Acceleration of Grokking in Learning Arithmetic Operations via Kolmogorov-Arnold Representation
Yeachan Park, Minseok Kim, Yeoneung Kim
TL;DR
The paper addresses the grokking phenomenon observed when transformers learn arithmetic operations, proposing a principled KA-representation framework to accelerate generalization and transfer knowledge across related tasks. By linking KA embeddings with transformer components, it shows that the SUM (Sigma) and embedding (Phi) parts can be shared across operations, enabling decoder-block and embedding transfers to speed grokking. The authors demonstrate improved learning speed across commutative, abelian, and anti-abelian settings, and extend to tasks such as composition of operations and systems of equations, including learning under limited token sets.

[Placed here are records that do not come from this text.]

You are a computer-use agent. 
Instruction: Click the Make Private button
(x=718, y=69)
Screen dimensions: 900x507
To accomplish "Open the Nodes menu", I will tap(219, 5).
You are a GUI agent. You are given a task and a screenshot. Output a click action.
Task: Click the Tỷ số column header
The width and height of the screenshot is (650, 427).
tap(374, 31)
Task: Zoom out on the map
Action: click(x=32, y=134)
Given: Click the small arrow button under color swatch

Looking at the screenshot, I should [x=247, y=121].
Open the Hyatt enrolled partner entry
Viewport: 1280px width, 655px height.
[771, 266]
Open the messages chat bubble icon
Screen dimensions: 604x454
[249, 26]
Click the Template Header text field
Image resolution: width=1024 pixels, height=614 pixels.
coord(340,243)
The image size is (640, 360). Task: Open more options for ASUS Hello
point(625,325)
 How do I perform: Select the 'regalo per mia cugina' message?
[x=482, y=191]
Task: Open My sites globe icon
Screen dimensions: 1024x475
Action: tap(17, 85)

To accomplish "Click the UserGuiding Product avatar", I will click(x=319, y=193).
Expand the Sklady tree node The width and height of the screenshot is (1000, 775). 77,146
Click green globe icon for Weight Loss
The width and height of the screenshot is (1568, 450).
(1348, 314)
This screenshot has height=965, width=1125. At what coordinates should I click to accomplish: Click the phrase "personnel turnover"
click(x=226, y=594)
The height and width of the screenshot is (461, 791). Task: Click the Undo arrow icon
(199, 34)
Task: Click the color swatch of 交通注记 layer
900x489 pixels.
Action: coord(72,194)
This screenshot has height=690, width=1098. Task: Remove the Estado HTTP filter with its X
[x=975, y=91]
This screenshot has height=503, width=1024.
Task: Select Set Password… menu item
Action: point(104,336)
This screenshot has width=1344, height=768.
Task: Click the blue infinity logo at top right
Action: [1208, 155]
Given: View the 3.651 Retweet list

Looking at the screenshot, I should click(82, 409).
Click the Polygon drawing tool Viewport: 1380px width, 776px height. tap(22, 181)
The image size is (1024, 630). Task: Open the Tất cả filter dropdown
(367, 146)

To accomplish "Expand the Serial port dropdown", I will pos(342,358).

The work provides both theoretical (KA-based decomposition and representation theory) and empirical contributions that yield more data-efficient, transferable learning for algorithmic reasoning in neural networks.
Abstract
We propose novel methodologies aimed at accelerating the grokking phenomenon, which refers to the rapid increment of test accuracy after a long period of overfitting as reported in~\cite{power2022grokking}. Focusing on the grokking phenomenon that arises in learning arithmetic binary operations via the transformer model, we begin with a discussion on data augmentation in the case of commutative binary operations. To further accelerate, we elucidate arithmetic operations through the lens of the Kolmogorov-Arnold (KA) representation theorem, revealing its correspondence to the transformer architecture: embedding, decoder block, and classifier. Observing the shared structure between KA representations associated with binary operations, we suggest various transfer learning mechanisms that expedite grokking. This interpretation is substantiated through a series of rigorous experiments. In addition, our approach is successful in learning two nonstandard arithmetic tasks: composition of operations and a system of equations. Furthermore, we reveal that the model is capable of learning arithmetic operations using a limited number of tokens under embedding transfer, which is supported by a set of experiments as well.